Many former colleagues have accused Halperin of unwanted sexual advances, which Halperin acknowledged at the time as pursuing “relationships with women that I worked with, including some junior to me,” adding “I now understand from these accounts that my behavior was inappropriate and caused others pain.”
After the allegations surfaced, Halperin lost his commentator jobs with MSNBC, NBC, and Showtime, as well as a deal to adapt Game Change into an HBO miniseries. Now he’s in the beginning throes of a comeback, aided by tentative nods in the direction of support from powerful friends like MSNBC’s Joe Scarborough and Mika Brzezinski. The process is straight from a playbook offering step-by-step instructions on the ways men accused of awful behavior can attempt to rehab their images without addressing the behaviors that caused those image problems.
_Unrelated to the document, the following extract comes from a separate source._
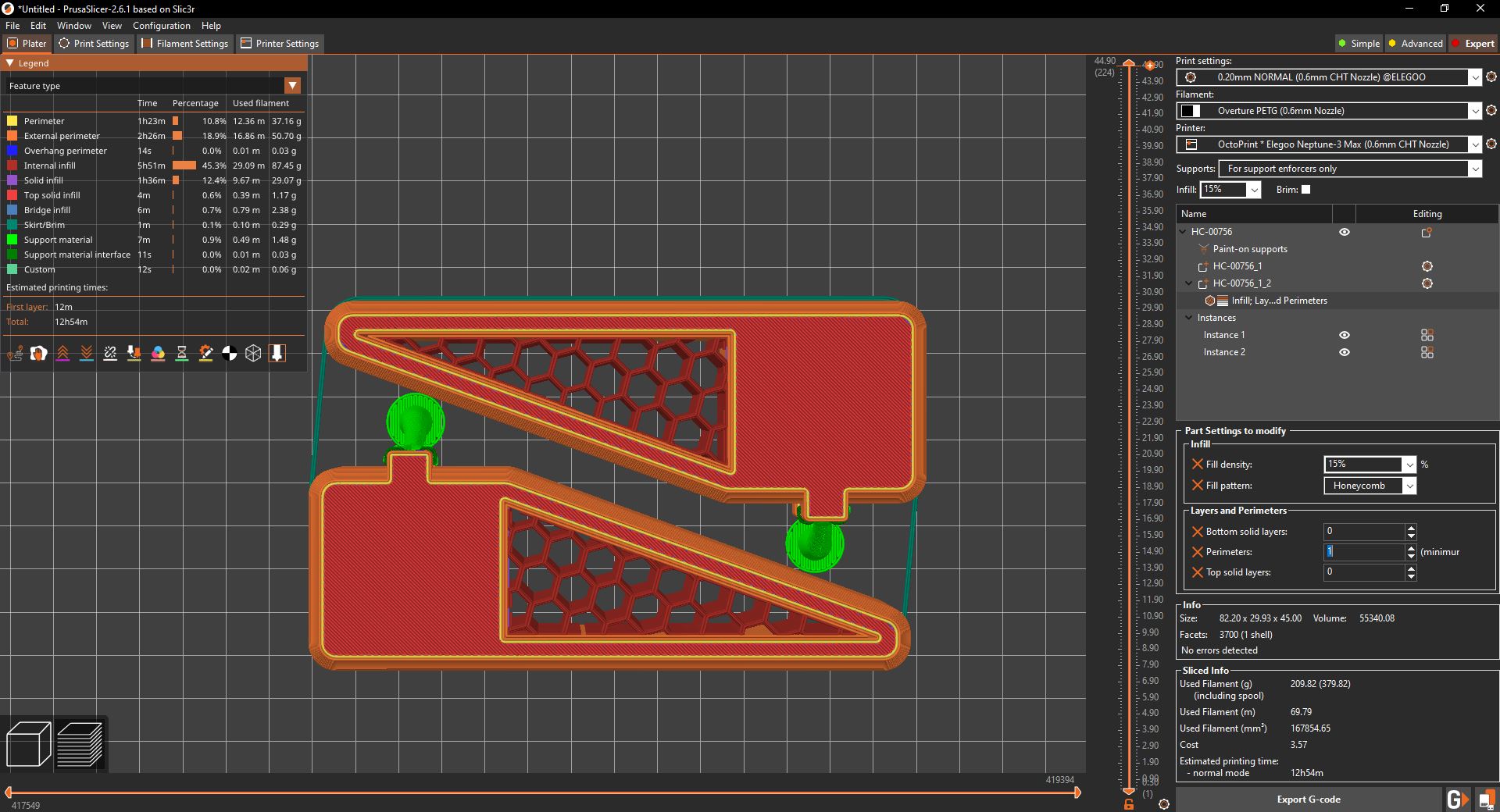Image resolution: width=1500 pixels, height=812 pixels.
Task: Toggle travel moves display in the preview
Action: tap(14, 354)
According to The Washinton Post, Halperin has begun tweeting again, started a blog where he resumes political commentary, and appeared on CNN contributor Michael Smerconish’s Sirius XM radio show three times in the past month. The Daily Beast offers more detail into the picture of a man trying to gauge whether the shitstorm has died down:
“Halperin called the top editor at The Hill, the Washington-based political newspaper, to ask about job prospects, but was told there were no openings; Halperin was spotted having lunch in December with TiVo Chief Executive Tom Rogers at Manhattan’s media-centric Michael’s Restaurant, and, earlier last year, dining at the Washington political watering hole Charlie Palmer’s with senior presidential adviser Kellyanne Conway.”
Despite saying they would report on the situation impartially, friends Joe Scarborough and Mika Brzezinski seem to have been testing the waters for him for a long time. In 2017, Brzezinski urged accusers to listen to Halperin’s side of the story in a face-to-face meeting, and The Daily Beast reports that the pair also had plans to bring him back for an online analysis of the 2018 midterms, an idea that was eventually scrapped.
Many of Halperin’s accusers have noted how easily many in the industry are willing to accept him back into the fold, as the Post article notes:
Attorney Dianna Goldberg May, who was the first of Halperin’s former colleagues to publicly accuse him, said, “It troubles me that he is more concerned with rehabilitating his career than demonstrating any semblance of understanding the gravity of the harm he caused so many women. And the fact that his friends in broadcast are enabling this effort is appalling. Mark is asking for a seat at a table in a profession where credibility and integrity are everything, now more than ever. I’m not convinced he has earned the right to occupy such a venerable position.”
Now that the initial period of waiting it out seems to have ended, it is likely that the man accused of rubbing his fully-clothed but erect penis against co-workers in a place of business will most likely be given his seat back just as soon has he completes the second step: appearing adequately but vaguely remorseful.
And he seems to have moved into phase two full force. On Smerconish’s show, he alluded to the allegations by saying, “I wasn’t a perfect person when I made these mistakes. I’m not a perfect person now. I’m happy to be judged by perfect people” while also insisting that he’s now talked to “hundreds” of women about why his behaviors were a problem:
“I’d like to take the opportunity to again apologize to the women that I mistreated, who told their stories, and who were hurt by me,” Halperin told Smerconish before launching into a heartwarming account of his volunteer work with former prisoners at the Fortune Society, a convict rehabilitation nonprofit, and a pundit-like analysis of Sen. Bernie Sanders’ presidential campaign.
“Were hurt by me.” Always the passive voice. Anyway, look for Halperin’s next best-seller in a bookstore near you in about two years or wait for the HBO series that will begin production as soon as executives have decided enough time has elapsed to plausibly explain that men who say they are sorry deserve second chances.